The big rooms are proving very hard to organize and decorate, and we actually tried about 3 different living room orientations over the weekend before getting tired of pushing couches and calling this fine for now.
If we’ve picked up on anything, it’s that we’ll need some mega furniture to fill this space, and I’m not talkin’ about a lot of little pieces, what we need are a few big pieces to help with the scale. For the living room, we’re already shopping for a big coffee table, keeping our eyes peeled for something vintage/mid-century/hardwood that will complement some of the more modern retail furniture–like a mega sectional–that we expect to acquire.

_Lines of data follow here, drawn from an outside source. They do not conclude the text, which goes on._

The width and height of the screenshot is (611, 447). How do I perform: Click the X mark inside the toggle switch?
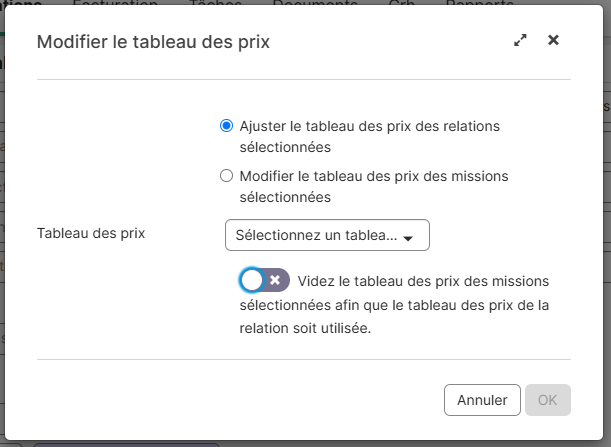[275, 280]
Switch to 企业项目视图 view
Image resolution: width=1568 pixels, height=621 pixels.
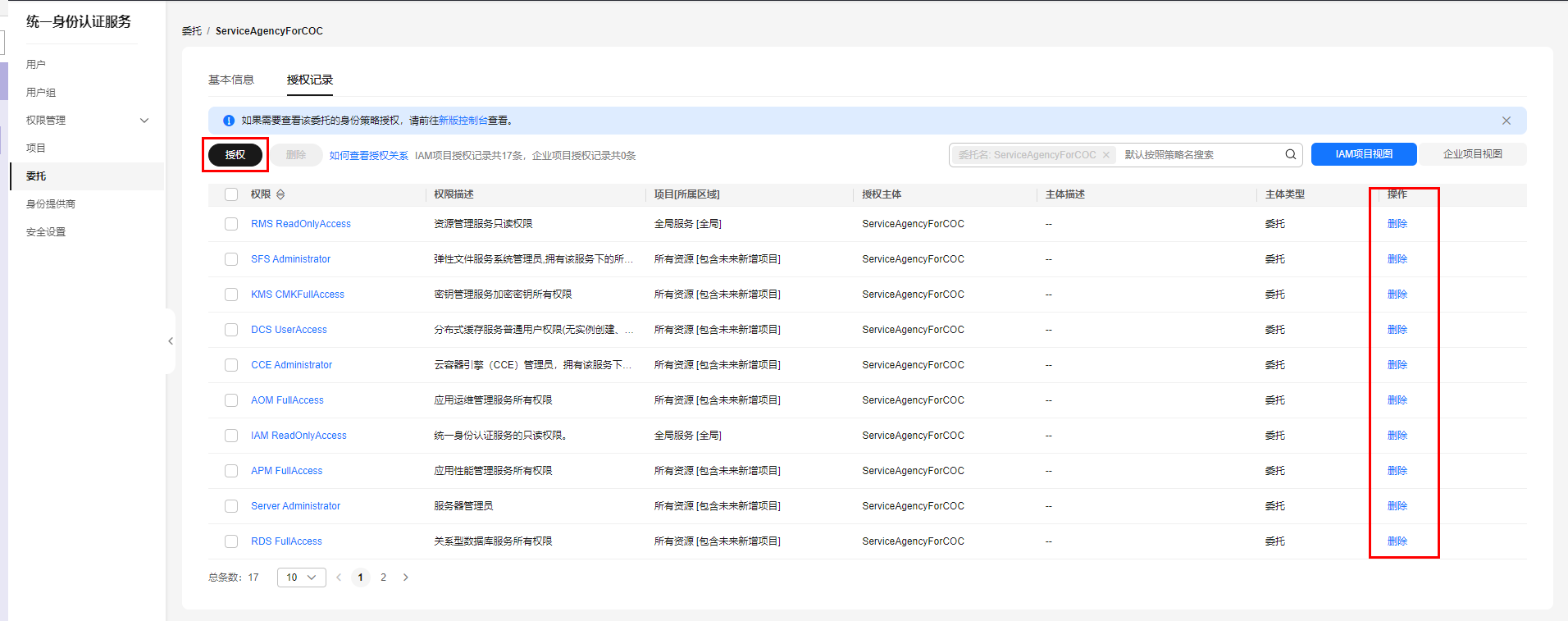(x=1472, y=154)
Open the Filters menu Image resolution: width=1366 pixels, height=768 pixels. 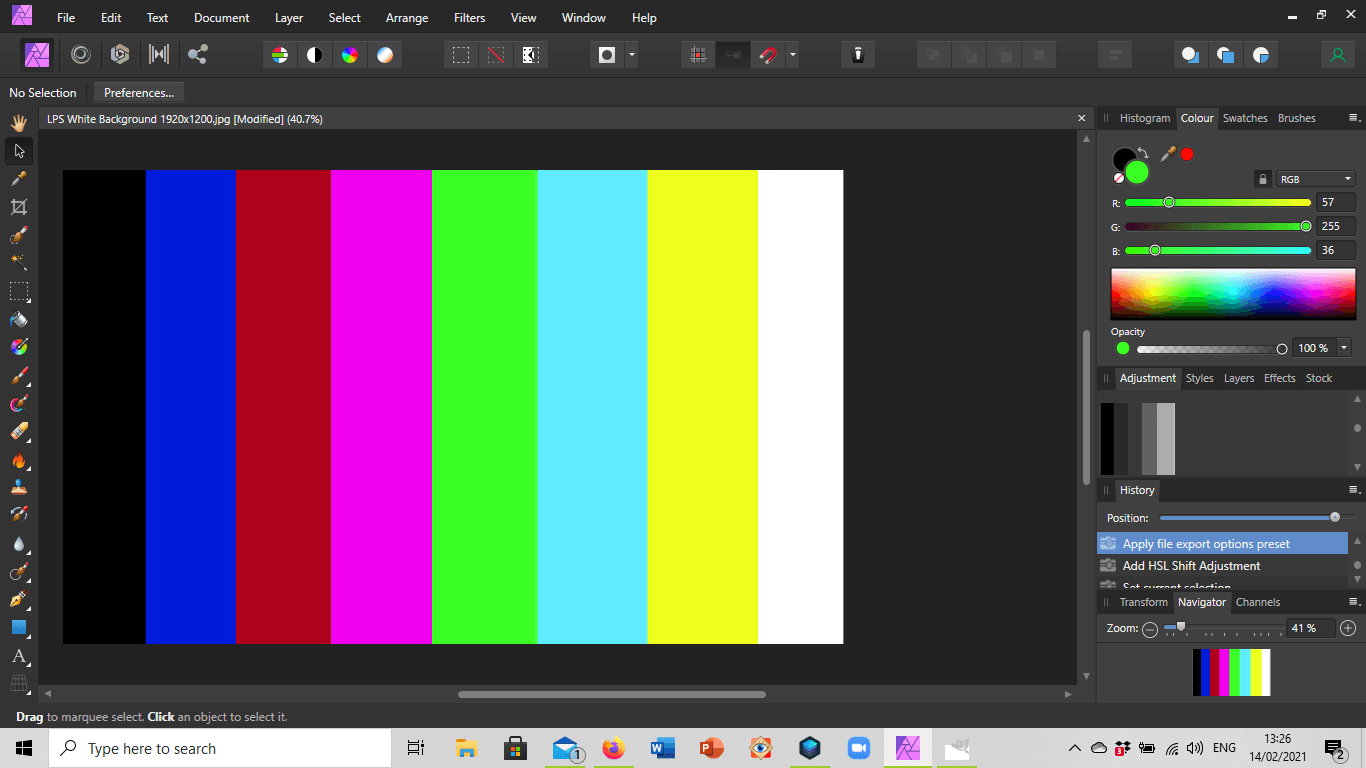(469, 17)
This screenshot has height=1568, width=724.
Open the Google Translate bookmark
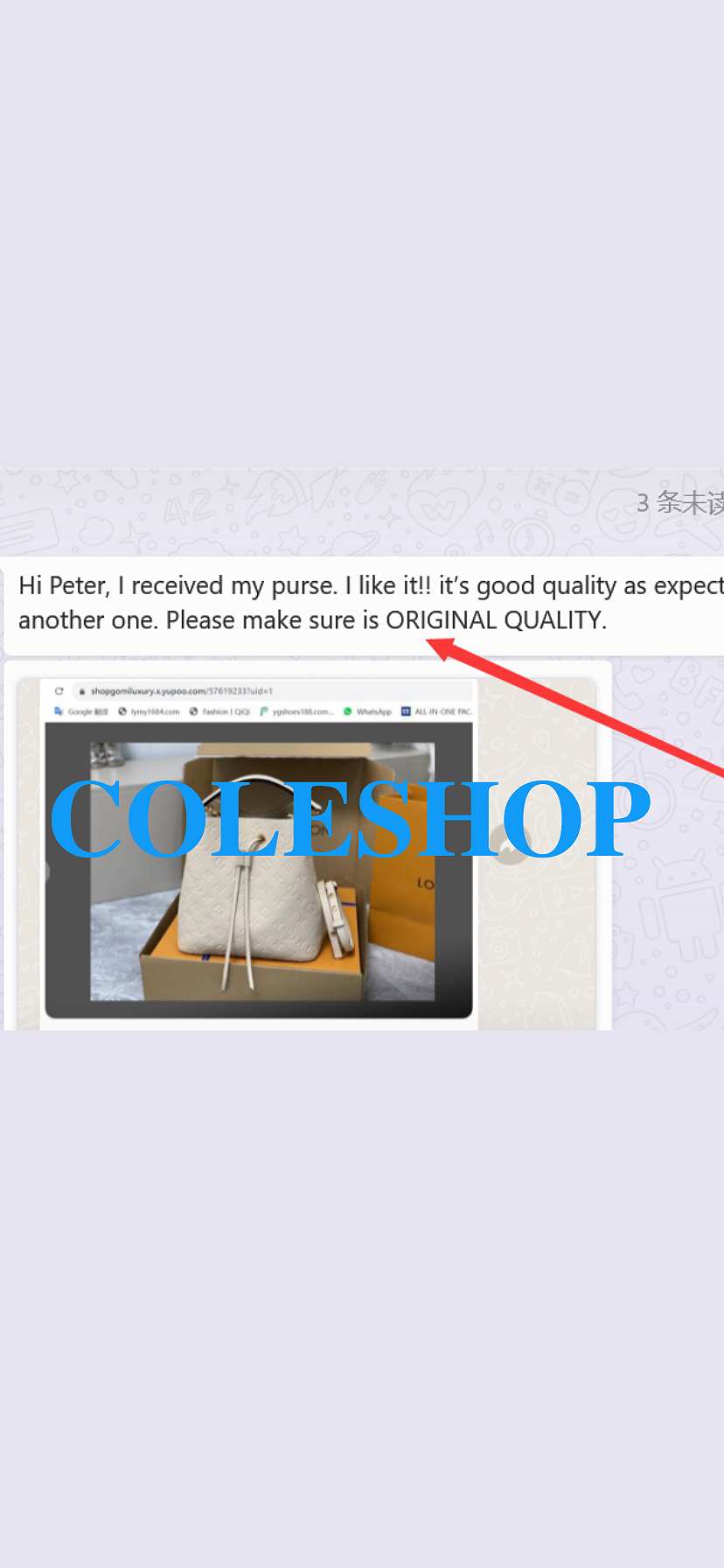[81, 711]
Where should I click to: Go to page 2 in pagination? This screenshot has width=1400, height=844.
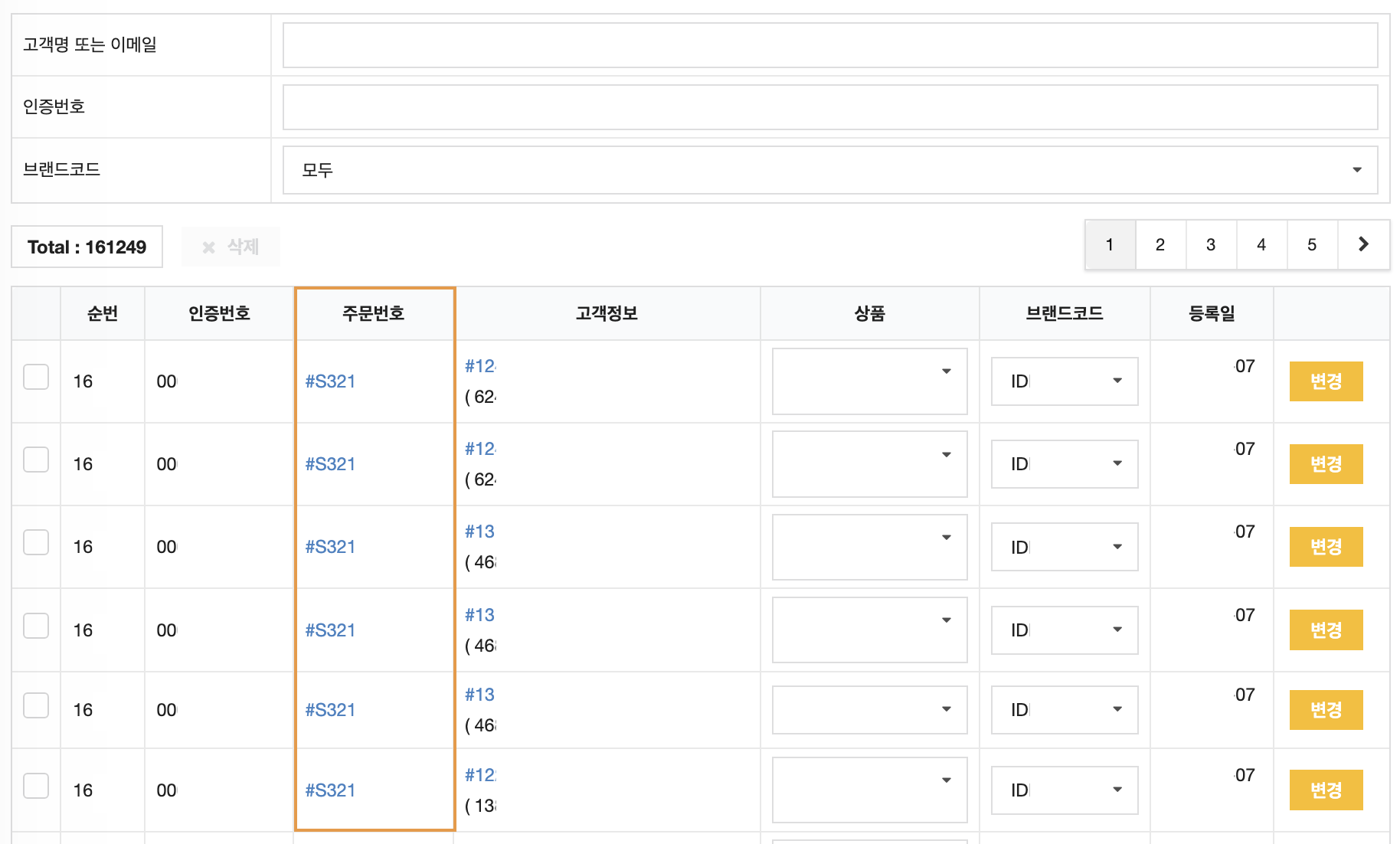[x=1160, y=244]
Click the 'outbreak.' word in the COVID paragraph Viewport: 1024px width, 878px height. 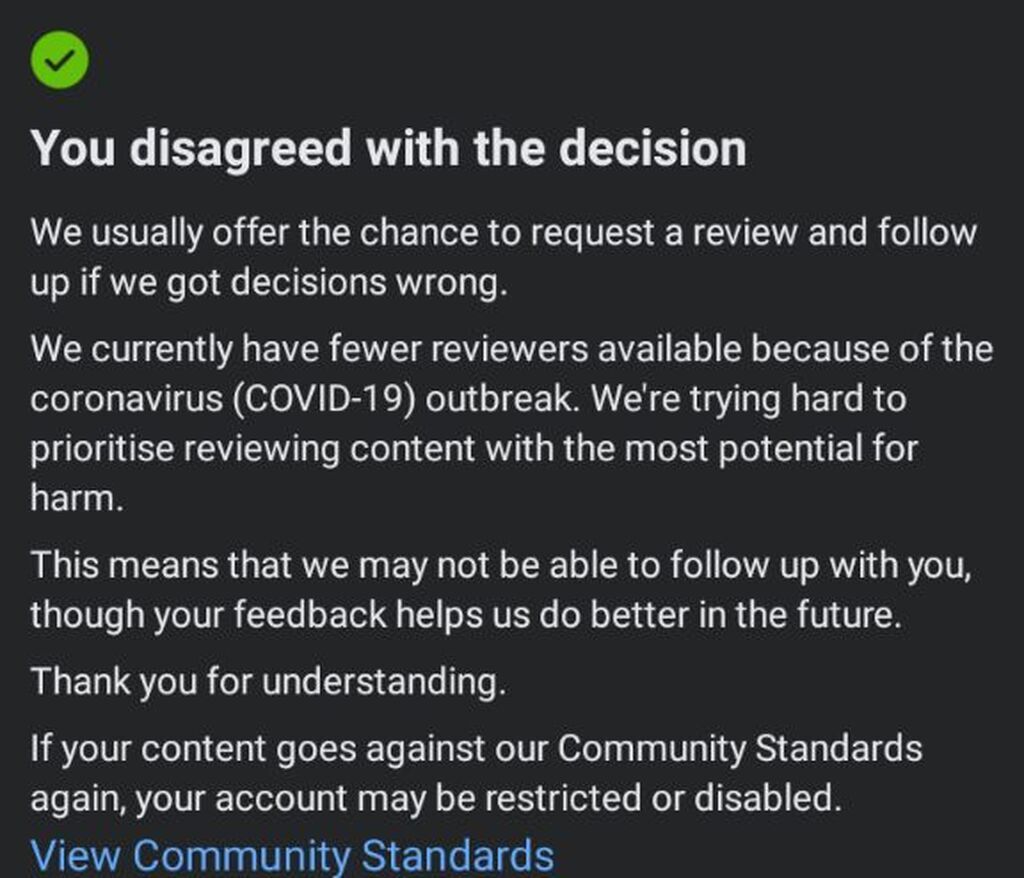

What we did happen upon recently, were a set of vintage safari chairs on Craigslist. In one of those late-night-email-the-seller-from-bed-in-glee moments, I set out to check them out for myself. It’s been a long time since I’ve allowed myself to indulge in Craigslisting, because in the last house we were really tight for space and buying something new would mean replacing what was already there.
Obviously, because the chairs are here and now situated in our mish-mashed living room, you can tell that we bought them, two of them in great condition for $80 total. From what I can tell, and I can’t find a lot of information about them online, is that these are 1940’s safari folding chairs with hardwood frames and pleather seats. It’s not real leather even though it looks and feels real, I know this because the underside of the seat is noticibly canvas, but we’re fine with that. Who knew they made great lookin’ pleather in the 1940’s?
The chairs were manufactured by Gold Medal Folding Furniture Company and really only needed a little bit of clean-up once we brought them home; Gold Medal is still in existence today, one of those iconic brands that has been around since 1892 and you’re probably used to seeing all over but never bothered to learn much about. They’re known for the original director’s chair, but apparently went rogue on occasion and made really stellar pieces, like these safari chairs.
One thing worth noting, there were scratches on the legs. Before getting down with diluted Murphy Oil Soap in water, I used the Pinterest-wild trick of rubbing a walnut along the scratches. True story, the oil in the walnut miraculously makes the scuffs vanish and disguises scratches, unless of course they’re gouges. They’re walnuts, not wood filler After using several pieces of chopped walnut from our own cupboard, I continued to disassembled the chairs and massaged the hardwood components peacefully, pleather and all, with a dampened rag.
They are legitimately folding chairs, which is both cool and a little uncommon for day-to-day living. What’s especially nice about these versus the modern director’s chair is that the back support shifts too, pivoting to provide extreme back comfort. It’s probably what sold us. I’m writing this post in one of them now. It’s amazingly contouring and comfortable for my slouching spine.
Now try hard to imagine them in a room with a different couch, a huge ottoman/coffee table, whiter walls, fewer exposed routers and modems, and light wood floors. Fitting. Right? Right. We have such a long way to go with this place.